Task objective » Pull out every line of the items below that contains the string "This". Case counts.

Recorded data »
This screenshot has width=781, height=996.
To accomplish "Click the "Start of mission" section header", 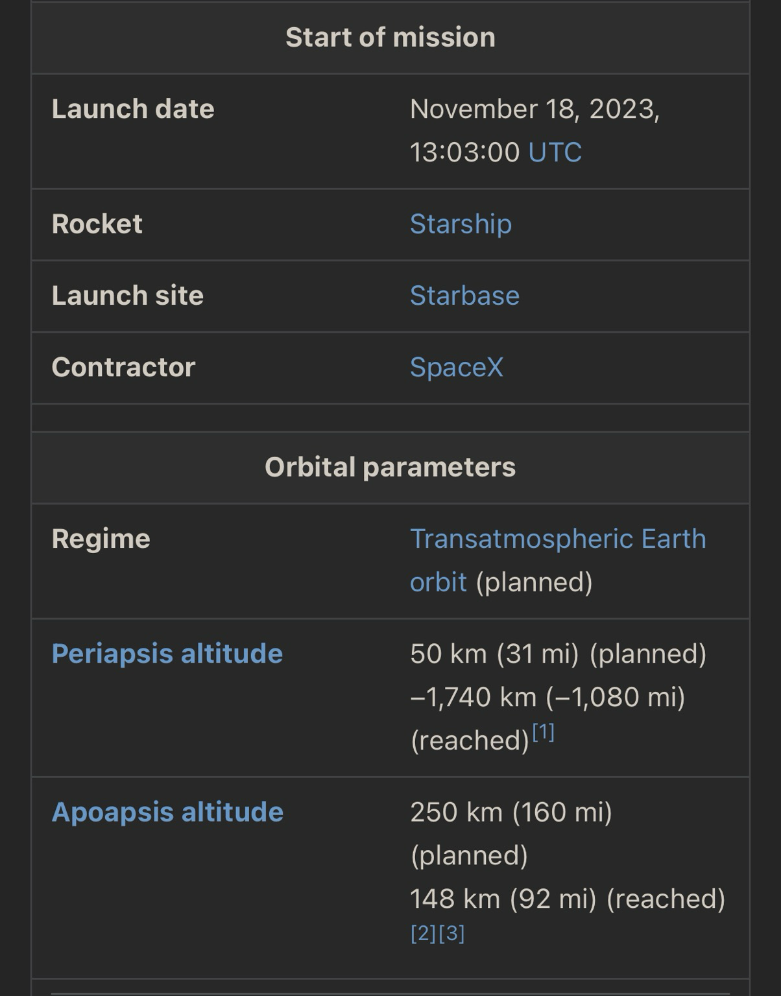I will pos(390,38).
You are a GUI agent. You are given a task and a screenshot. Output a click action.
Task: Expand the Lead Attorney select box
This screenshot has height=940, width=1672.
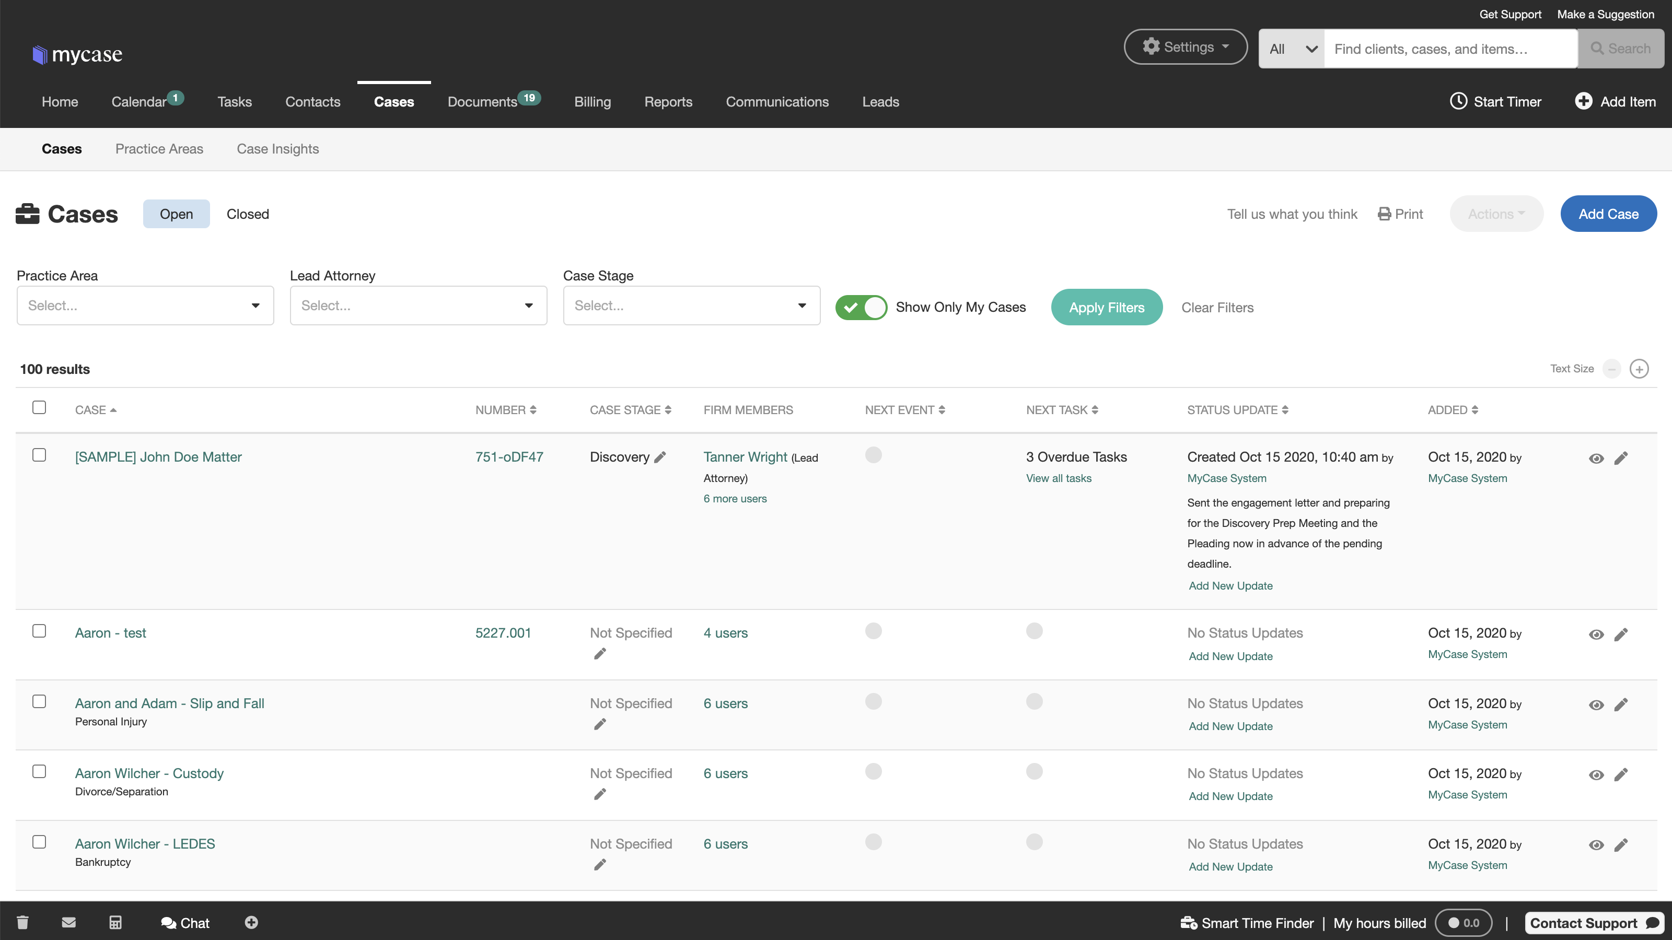point(418,306)
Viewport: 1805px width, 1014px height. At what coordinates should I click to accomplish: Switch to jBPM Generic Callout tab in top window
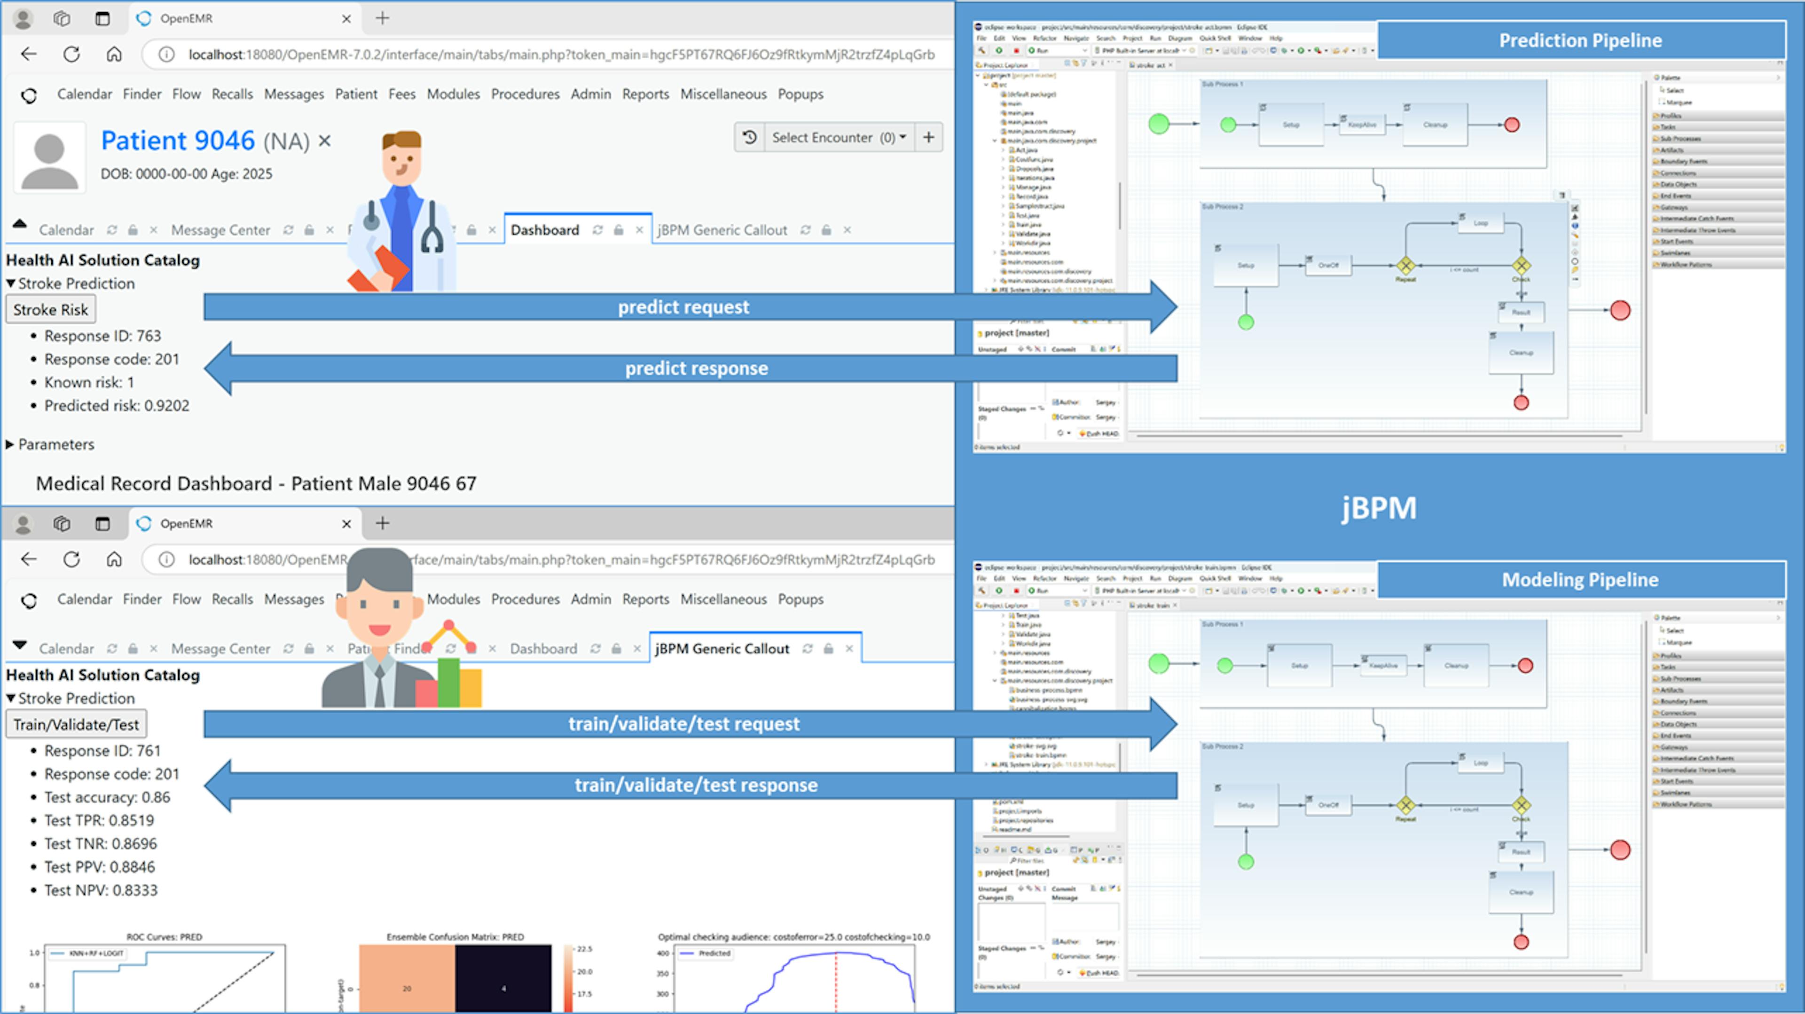[722, 230]
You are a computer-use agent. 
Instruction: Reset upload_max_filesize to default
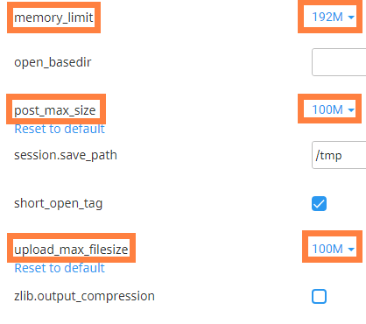click(60, 268)
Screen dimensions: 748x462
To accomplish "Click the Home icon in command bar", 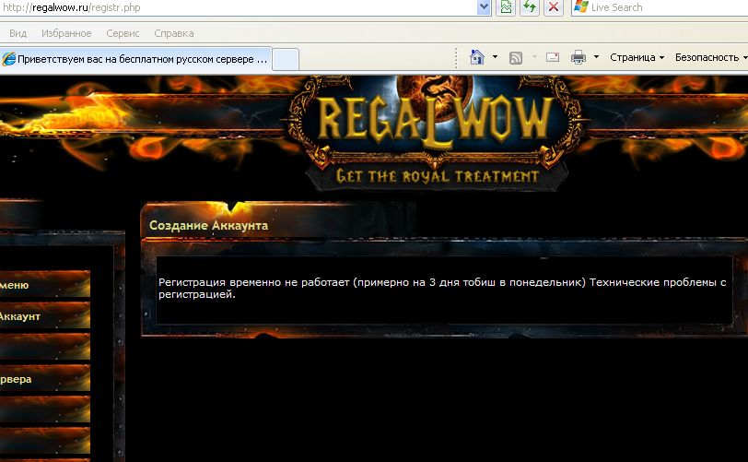I will (477, 57).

Result below »
This screenshot has width=781, height=996.
This screenshot has height=940, width=1672.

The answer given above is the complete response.